* _WHAT NEEDS TO BE DONE_: From the records below, give the number of lines that contain the string "will", without any other text.

= = =

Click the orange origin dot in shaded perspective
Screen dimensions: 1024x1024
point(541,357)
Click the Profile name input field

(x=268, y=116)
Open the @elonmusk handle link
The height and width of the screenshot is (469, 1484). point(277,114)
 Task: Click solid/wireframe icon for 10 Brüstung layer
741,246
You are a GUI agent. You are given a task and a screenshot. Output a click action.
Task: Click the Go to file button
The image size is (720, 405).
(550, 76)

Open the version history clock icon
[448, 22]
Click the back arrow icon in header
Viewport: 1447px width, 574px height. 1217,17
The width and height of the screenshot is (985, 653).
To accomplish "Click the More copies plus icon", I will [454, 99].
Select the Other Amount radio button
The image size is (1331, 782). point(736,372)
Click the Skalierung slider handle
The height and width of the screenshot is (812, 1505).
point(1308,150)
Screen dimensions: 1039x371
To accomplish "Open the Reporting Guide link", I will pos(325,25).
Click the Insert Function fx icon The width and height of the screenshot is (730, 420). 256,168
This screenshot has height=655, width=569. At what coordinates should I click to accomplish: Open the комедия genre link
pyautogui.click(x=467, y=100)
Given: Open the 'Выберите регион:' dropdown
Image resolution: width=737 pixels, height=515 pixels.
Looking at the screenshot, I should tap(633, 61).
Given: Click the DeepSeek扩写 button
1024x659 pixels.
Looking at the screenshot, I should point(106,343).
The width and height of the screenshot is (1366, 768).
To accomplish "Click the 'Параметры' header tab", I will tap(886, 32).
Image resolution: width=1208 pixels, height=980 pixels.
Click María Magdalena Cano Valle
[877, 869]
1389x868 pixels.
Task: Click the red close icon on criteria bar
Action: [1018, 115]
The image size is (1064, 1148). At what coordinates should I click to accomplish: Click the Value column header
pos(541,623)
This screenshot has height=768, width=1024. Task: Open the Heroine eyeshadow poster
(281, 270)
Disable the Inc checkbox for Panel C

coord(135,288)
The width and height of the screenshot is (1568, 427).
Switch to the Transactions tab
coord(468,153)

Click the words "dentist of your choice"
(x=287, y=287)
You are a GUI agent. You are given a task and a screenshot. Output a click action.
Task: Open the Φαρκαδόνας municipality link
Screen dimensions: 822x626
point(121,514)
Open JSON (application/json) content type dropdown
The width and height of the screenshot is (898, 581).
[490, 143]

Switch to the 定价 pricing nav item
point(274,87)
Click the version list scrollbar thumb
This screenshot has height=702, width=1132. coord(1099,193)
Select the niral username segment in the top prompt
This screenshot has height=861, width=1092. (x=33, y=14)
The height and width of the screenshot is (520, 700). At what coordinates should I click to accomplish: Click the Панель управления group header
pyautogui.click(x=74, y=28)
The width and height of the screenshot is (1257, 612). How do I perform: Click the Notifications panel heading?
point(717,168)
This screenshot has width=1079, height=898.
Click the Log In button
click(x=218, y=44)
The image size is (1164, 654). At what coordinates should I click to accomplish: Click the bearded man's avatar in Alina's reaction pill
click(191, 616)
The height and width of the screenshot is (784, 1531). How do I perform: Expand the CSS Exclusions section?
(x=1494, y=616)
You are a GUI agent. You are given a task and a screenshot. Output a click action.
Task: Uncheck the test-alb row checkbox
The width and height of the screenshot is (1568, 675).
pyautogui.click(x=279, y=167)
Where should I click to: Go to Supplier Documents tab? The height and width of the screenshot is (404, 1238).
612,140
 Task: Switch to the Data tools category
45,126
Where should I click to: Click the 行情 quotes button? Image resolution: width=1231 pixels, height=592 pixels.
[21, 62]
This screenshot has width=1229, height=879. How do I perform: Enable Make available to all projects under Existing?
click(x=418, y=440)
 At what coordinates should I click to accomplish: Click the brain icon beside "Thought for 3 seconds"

= = =

* _RESPONSE BOX_: 3